Action item »
Your answer should be the full set of entries, given again without alteration.

(Items from a data source)
◆ ◆ ◆ ◆
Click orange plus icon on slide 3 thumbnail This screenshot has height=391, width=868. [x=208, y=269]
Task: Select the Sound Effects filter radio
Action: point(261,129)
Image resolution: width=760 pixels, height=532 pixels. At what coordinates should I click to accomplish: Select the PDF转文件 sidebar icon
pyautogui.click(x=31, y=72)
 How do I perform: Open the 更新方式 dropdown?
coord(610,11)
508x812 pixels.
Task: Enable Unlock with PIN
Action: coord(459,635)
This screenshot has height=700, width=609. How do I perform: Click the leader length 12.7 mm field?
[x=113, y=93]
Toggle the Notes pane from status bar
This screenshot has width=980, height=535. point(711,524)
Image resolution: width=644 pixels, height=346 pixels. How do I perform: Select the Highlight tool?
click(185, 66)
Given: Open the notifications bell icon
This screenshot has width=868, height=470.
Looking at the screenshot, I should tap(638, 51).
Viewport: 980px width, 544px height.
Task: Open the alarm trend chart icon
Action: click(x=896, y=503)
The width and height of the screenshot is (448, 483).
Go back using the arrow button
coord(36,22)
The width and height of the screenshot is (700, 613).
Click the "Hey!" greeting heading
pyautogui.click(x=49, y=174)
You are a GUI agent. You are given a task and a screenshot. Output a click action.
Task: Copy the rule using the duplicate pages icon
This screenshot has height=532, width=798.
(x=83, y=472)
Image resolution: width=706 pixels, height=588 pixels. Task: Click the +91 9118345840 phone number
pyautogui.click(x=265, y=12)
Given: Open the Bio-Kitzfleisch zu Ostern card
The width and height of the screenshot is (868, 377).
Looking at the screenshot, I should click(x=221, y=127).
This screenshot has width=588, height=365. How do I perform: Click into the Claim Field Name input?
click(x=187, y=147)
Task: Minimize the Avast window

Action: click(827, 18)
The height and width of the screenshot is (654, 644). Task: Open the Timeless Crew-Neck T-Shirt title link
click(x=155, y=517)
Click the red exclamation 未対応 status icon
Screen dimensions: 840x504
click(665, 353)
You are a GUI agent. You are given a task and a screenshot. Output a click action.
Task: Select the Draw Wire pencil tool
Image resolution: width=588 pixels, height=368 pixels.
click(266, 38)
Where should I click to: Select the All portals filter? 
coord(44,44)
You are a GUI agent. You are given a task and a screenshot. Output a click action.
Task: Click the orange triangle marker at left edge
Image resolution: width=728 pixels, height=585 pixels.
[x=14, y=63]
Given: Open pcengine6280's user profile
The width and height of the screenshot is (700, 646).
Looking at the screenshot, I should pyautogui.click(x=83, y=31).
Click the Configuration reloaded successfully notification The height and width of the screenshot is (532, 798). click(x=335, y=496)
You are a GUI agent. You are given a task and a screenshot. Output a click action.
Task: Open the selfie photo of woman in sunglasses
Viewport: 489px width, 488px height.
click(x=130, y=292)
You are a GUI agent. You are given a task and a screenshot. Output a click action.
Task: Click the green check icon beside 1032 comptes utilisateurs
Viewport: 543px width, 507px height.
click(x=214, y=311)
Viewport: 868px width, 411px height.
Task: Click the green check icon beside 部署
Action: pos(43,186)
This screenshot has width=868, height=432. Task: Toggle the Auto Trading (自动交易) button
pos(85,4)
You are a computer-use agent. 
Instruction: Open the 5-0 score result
◆ ◆ ◆ ◆
Solution for this task »
Click orange plus icon on slide 3 thumbnail This screenshot has height=391, width=868. [x=208, y=269]
Task: Select the Sound Effects filter radio
Action: point(261,129)
Image resolution: width=760 pixels, height=532 pixels. At what coordinates should I click to accomplish: Select the PDF转文件 sidebar icon
pyautogui.click(x=31, y=72)
 How do I perform: Open the 更新方式 dropdown?
coord(610,11)
508x812 pixels.
Task: Enable Unlock with PIN
Action: coord(459,635)
This screenshot has height=700, width=609. How do I perform: Click the leader length 12.7 mm field?
[x=113, y=93]
Toggle the Notes pane from status bar
This screenshot has width=980, height=535. point(711,524)
Image resolution: width=644 pixels, height=346 pixels. How do I perform: Select the Highlight tool?
click(185, 66)
Given: Open the notifications bell icon
This screenshot has width=868, height=470.
Looking at the screenshot, I should tap(638, 51).
Viewport: 980px width, 544px height.
Task: Open the alarm trend chart icon
Action: click(x=896, y=503)
The width and height of the screenshot is (448, 483).
Go back using the arrow button
coord(36,22)
The width and height of the screenshot is (700, 613).
Click the "Hey!" greeting heading
pyautogui.click(x=49, y=174)
You are a GUI agent. You are given a task and a screenshot. Output a click action.
Task: Copy the rule using the duplicate pages icon
This screenshot has height=532, width=798.
(x=83, y=472)
Image resolution: width=706 pixels, height=588 pixels. Task: Click the +91 9118345840 phone number
pyautogui.click(x=265, y=12)
Given: Open the Bio-Kitzfleisch zu Ostern card
The width and height of the screenshot is (868, 377).
Looking at the screenshot, I should click(x=221, y=127).
This screenshot has width=588, height=365. How do I perform: Click into the Claim Field Name input?
click(x=187, y=147)
Task: Minimize the Avast window

Action: click(827, 18)
The height and width of the screenshot is (654, 644). Task: Open the Timeless Crew-Neck T-Shirt title link
click(x=155, y=517)
Click the red exclamation 未対応 status icon
Screen dimensions: 840x504
click(665, 353)
You are a GUI agent. You are given a task and a screenshot. Output a click action.
Task: Select the Draw Wire pencil tool
Image resolution: width=588 pixels, height=368 pixels.
click(266, 38)
Where should I click to: Select the All portals filter? 
coord(44,44)
You are a GUI agent. You are given a task and a screenshot. Output a click action.
Task: Click the orange triangle marker at left edge
Image resolution: width=728 pixels, height=585 pixels.
[x=14, y=63]
Given: Open pcengine6280's user profile
The width and height of the screenshot is (700, 646).
Looking at the screenshot, I should pyautogui.click(x=83, y=31).
Click the Configuration reloaded successfully notification The height and width of the screenshot is (532, 798). click(x=335, y=496)
You are a GUI agent. You are given a task and a screenshot. Output a click action.
Task: Open the selfie photo of woman in sunglasses
Viewport: 489px width, 488px height.
click(x=130, y=292)
You are a GUI agent. You are given a task and a screenshot. Output a click action.
Task: Click the green check icon beside 1032 comptes utilisateurs
Viewport: 543px width, 507px height.
click(x=214, y=311)
Viewport: 868px width, 411px height.
Task: Click the green check icon beside 部署
Action: pos(43,186)
This screenshot has width=868, height=432. Task: Toggle the Auto Trading (自动交易) button
pos(85,4)
You are a computer-use agent. 
Instruction: Open the 5-0 score result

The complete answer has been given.